Harnessing authenticity online: Thriving at home and in the workplace

Harnessing authenticity online: Thriving at home and in the workplace

The impact of the digital era

Although social media platforms can be praised for giving people the chance to spread their message and voice their opinions, it is also responsible for nurturing a generation where popular culture is obsessed with sameness and struggles to tolerate difference. This can threaten a person’s inclination to be authentic, particularly online.

By developing a reliance on digital platforms for communication, young people can become accustomed to seeing metrics, emails, ID numbers, avatars or even screen names rather than people, thus widening the distance between individuals and making real connections. In other words, the use of digital platforms can reduce human contact and, as a result, raise feelings of isolation and detachment.

The 4th major industrial revolution, the digital era, is encouraging a generation towards fakeness, eroding the boundaries of good quality relationships and helping us to become more detached from authenticity, which is perpetuating mental illness.

Mental health issues affect 1 in 4 adults and 1 in 10 young people. 50% of mental health problems are established by aged 14 and 75% by aged 24. In 2016, 106 young women died by suicide, the highest figure in two decades for this group.

However, it remains true there is an increasing pressure in our culture to meet unrealistic standards that people are unable to live up to, particularly millennials who spend a great deal of time on social media or playing interactive computer games.

Thriving at home at the workplace

Most companies today invest in creating digital workplaces to increase connectivity and efficiency among their employees. However, there are real challenges that come with accelerating the growth of digital, both in the workplace and at home. To avoid negative effects we need to develop smart leaders and even smarter parents or families.

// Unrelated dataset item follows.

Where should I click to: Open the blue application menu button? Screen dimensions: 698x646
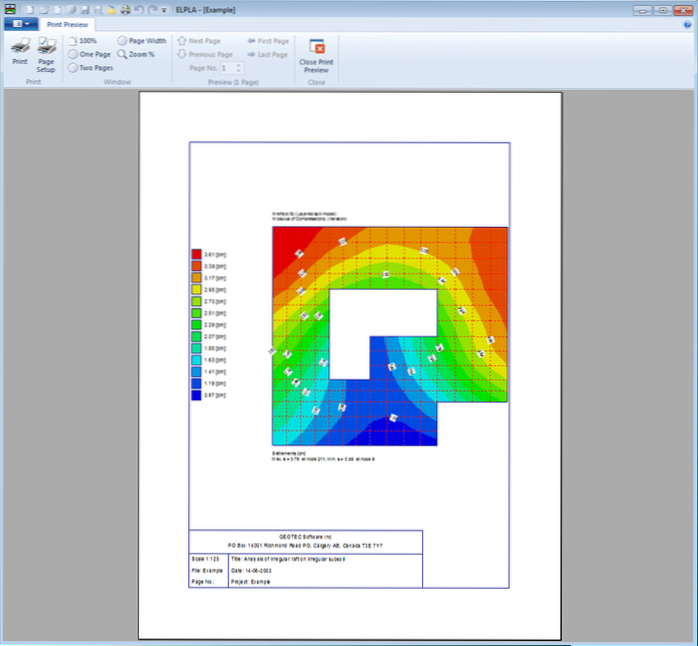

The Z generation are our future leaders, teachers, parents, politicians and influencers. If we want to foster a culture of authenticity, where young people can thrive both at home and in the workplace, it is vital to model and lead by example, as opposed to demonising how active our young people are on on social media platforms.

For most parents, this issue is creating a great source of conflict in the home. Restricting the use of digital technology is often the response to this problem, to encourage our children to connect and engage in activities away from technology. But, does this serve a purpose, to create an environment that is a place of connection, or instead just a real bone of contention.

Harnessing authenticity online

The digital era has many setbacks and it could be responsible for increasing mental illness. But, never has it been so easy to stay in touch with family or friends, preserving long distance relationships, and connecting us globally, at little or no cost.

If used effectively and for good, it can also foster a culture of authenticity, helping us to connect and share vital information to improve the lives of others. Last week, due to the snow and travel disruptions. I facilitated a workplace mental health workshop, with people in the room and utilising video conferencing. 76% of the participants of the workshop, reported an increase in confidence to signpost colleagues with stress, anxiety or depression.

This is something that could never of happened 10 years ago, and it struck me, that without digital technology, this would of simply been cancelled. Perhaps, the setbacks of the digital era are closer to home, and represent our own struggles with being authentic, to embrace our true identity and stay connected to our intrinsic values, even when our views are not popular or valued by others.

Learning how to harness authenticity from other settings, like the family dinner table or in our workplaces will help us to cement this concept of being authentic to build a culture of connectivity and inclusivity. Instead of generating feelings of shame, isolation and emptiness, authenticity can be a great motivator to build bonds between people and empower us to embrace difference creating supportive families, communities and workplaces that impact future generations, both online and in person.